Operational Efficiency and Cost-Cutting - IBM implemented workforce rebalancing and divested underperforming units, improving profit margins. The focus on high-growth areas like AI and cloud contributed to an 83% gross margin in software, enhancing overall financial health.
Economic Resilience and Defensive Market Positioning - IBM's recurring revenue model (subscriptions and services) provided stability in uncertain economic conditions.
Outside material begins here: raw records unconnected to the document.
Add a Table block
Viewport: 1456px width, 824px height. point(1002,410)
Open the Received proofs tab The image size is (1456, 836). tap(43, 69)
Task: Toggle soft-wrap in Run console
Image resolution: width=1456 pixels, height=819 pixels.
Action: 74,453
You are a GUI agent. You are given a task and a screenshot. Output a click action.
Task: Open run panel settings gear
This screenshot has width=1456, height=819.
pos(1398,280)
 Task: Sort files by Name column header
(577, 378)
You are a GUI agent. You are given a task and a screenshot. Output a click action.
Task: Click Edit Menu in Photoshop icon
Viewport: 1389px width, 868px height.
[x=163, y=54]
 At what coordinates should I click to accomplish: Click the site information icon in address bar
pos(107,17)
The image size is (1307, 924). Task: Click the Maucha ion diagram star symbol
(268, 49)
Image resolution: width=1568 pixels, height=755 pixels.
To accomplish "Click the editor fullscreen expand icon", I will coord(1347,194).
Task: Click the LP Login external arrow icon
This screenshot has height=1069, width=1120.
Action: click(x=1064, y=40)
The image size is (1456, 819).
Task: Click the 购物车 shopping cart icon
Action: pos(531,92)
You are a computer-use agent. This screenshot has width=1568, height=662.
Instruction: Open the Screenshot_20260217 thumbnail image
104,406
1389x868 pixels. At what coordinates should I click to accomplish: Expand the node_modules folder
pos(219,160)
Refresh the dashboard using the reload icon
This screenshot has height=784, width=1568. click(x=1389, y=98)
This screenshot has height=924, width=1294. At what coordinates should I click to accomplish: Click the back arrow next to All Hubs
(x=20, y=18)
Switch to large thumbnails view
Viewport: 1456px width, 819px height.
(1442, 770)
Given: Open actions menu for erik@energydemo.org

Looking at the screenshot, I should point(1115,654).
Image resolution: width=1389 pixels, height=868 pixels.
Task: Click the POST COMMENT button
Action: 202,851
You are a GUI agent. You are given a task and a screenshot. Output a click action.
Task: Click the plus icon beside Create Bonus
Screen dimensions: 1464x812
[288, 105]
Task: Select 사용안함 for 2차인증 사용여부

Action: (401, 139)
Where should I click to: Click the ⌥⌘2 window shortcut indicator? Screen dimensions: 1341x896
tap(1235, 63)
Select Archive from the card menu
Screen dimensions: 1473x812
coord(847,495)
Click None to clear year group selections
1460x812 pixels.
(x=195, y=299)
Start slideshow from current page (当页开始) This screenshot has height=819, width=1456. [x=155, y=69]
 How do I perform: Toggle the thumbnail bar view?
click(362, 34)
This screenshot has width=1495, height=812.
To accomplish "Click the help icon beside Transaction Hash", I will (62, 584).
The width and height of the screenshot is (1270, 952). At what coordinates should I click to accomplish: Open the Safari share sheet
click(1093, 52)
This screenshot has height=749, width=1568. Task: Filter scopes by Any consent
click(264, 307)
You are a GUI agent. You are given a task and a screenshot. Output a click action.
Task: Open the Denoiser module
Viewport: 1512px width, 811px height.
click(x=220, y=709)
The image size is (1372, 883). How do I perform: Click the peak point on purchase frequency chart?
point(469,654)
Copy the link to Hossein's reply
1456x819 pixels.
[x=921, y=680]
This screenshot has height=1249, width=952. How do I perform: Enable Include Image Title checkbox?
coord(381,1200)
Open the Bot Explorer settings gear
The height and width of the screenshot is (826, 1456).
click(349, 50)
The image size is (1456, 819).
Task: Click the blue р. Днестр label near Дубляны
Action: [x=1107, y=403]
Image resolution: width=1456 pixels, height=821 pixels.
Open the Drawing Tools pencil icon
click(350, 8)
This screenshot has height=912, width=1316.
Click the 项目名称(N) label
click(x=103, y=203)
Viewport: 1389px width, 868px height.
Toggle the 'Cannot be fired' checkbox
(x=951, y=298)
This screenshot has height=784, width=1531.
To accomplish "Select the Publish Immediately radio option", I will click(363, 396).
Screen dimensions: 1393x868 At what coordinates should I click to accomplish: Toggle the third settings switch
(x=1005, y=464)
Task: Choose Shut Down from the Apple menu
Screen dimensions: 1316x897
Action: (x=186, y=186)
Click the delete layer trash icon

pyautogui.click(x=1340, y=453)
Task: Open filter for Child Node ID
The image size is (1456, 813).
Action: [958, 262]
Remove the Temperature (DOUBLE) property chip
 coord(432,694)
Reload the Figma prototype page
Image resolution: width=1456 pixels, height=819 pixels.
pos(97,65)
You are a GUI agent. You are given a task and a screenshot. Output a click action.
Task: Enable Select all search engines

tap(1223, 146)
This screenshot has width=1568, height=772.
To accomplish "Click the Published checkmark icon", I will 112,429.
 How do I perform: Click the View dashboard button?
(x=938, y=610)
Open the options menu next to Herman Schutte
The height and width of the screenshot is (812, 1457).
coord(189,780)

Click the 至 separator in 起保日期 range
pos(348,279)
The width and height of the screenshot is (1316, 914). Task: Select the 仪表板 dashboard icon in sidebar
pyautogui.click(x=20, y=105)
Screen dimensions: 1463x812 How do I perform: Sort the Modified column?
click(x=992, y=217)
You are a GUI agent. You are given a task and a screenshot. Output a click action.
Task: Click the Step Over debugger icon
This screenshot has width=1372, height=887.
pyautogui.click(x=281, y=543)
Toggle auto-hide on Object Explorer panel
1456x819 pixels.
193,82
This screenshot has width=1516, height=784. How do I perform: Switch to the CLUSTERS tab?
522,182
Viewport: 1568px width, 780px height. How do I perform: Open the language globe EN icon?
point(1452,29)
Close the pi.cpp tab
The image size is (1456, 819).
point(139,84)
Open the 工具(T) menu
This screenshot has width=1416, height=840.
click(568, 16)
Demand for cost-saving enterprise solutions remained strong, and its stock valuation (14x free cash flow in 2023) was attractive compared to competitors like Oracle (29x).
Financial Performance and Market Guidance - IBM consistently exceeded earnings expectations, generating $11 billion in free cash flow in 2023. Forward guidance projected mid-single-digit revenue growth for 2024, reinforcing investor optimism. Stock buybacks and dividends further boosted confidence.
Strategic Acquisitions and Partnerships - IBM strengthened its AI and cloud portfolio through acquisitions and expanded into Oracle consulting services. Collaborations with AWS and Microsoft enhanced its enterprise offerings.
Critical Considerations and Risks:
While IBM successfully positioned itself in the AI-driven market, concerns remain about its execution in AI, given past struggles (e.g., Watson in healthcare). Macroeconomic risks (interest rates, global slowdowns) could impact enterprise IT spending, and IBM’s valuation increased to 3.7x trailing revenues by 2025—higher than its historical average of 2.2x—raising questions about sustained growth.